Beaucoup plus offensif, le président du groupe communiste André Chassaigne a vertement critiqué les concessions faites aux droites: "Vous êtes sur le point de commettre l'irréparable (...) N’ajoutez pas le déshonneur à la compromission", a-t-il lancé à Élisabeth Borne.
"Sortez des slogans, des postures en voulant faire croire, en voulant faire l'amalgame entre notre texte et les positions de l'extrême droite", a répliqué la Première ministre, haussant la voix pour couvrir les protestations de la gauche.
Un compromis vient réduire à trois mois cette durée pour les étrangers qui travaillent, en exemptant de cette carence les étudiants et les réfugiés.
- "Besoin de main d’œuvre immigrée" -
Le camp présidentiel a validé plusieurs mesures réclamées par la droite, notamment des quotas d'immigration pluriannuels définis au Parlement, le rétablissement d'un délit de séjour irrégulier puni d'une amende.
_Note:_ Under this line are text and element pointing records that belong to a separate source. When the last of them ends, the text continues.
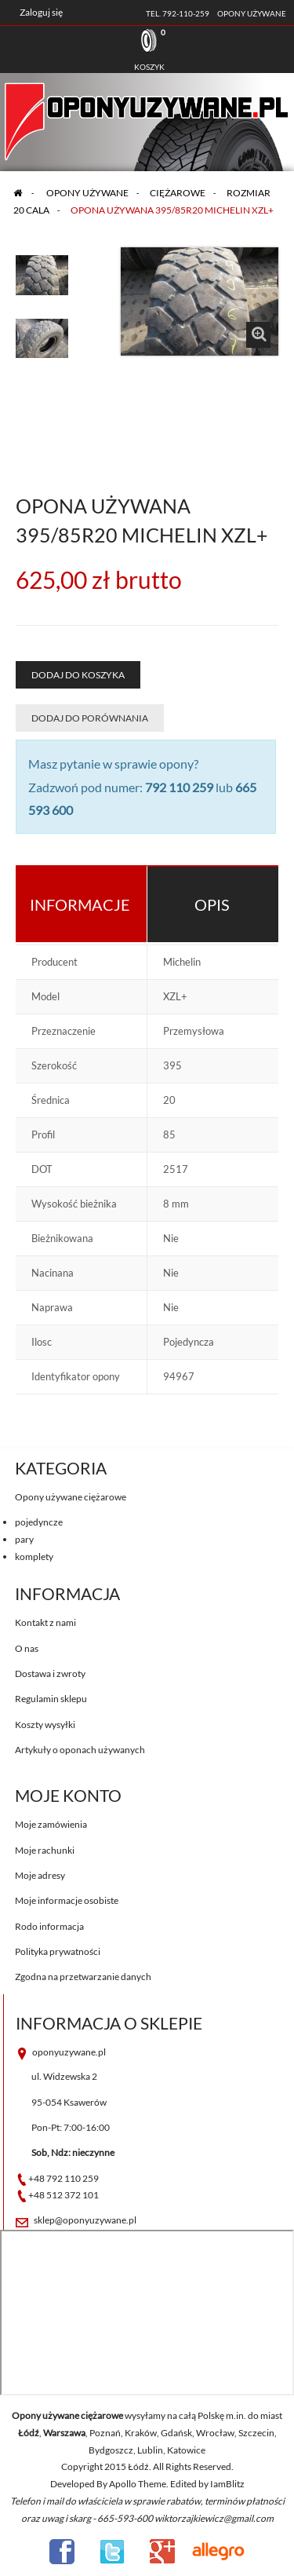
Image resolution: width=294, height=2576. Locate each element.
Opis (212, 904)
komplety (34, 1556)
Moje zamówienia (51, 1824)
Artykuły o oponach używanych (80, 1750)
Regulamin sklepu (51, 1699)
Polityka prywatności (57, 1951)
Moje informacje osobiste (66, 1900)
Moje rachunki (44, 1850)
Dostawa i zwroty (50, 1673)
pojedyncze (39, 1522)
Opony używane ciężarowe (70, 1497)
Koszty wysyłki (45, 1724)
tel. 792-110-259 (177, 13)
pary (24, 1539)
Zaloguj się (41, 12)
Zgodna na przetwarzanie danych (83, 1976)
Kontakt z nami (45, 1622)
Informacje (80, 904)
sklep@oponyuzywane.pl (85, 2220)
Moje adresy (40, 1875)
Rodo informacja (49, 1926)
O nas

La CMP a également confirmé mardi après-midi que les régularisations de travailleurs sans-papiers se feront au cas par cas et sous la responsabilité des préfets.
Le gouvernement a par ailleurs répondu aux ultimatums des Républicains, avec notamment un engagement écrit à réformer l'aide médicale d’État "en début d’année 2024".
Pour le leader insoumis Jean-Luc Mélenchon, "le nouveau macronisme a pris le train piloté par l'extrême droite".
Présenté comme le vainqueur silencieux, le Rassemblement national savoure l'"énorme victoire" de voir "le principe de priorité nationale" désormais "communément admis", s'est félicité Renaud Labaye, secrétaire général du groupe RN à l'Assemblée et proche de Marine Le Pen.
C'est une "victoire idéologique", a revendiqué cette dernière.
Les opposants à un texte trop dur ont reçu mardi le soutien du Medef, par la voix de son patron Patrick Martin, qui a souligné que l'économie française aurait "massivement" besoin de "main-d’œuvre immigrée" dans les prochaines décennies.
Parallèlement, une cinquantaine d'associations, syndicats et ONG, dont la Ligue des droits de l'Homme, dénonçaient le texte "le plus régressif depuis au moins 40 ans" en France.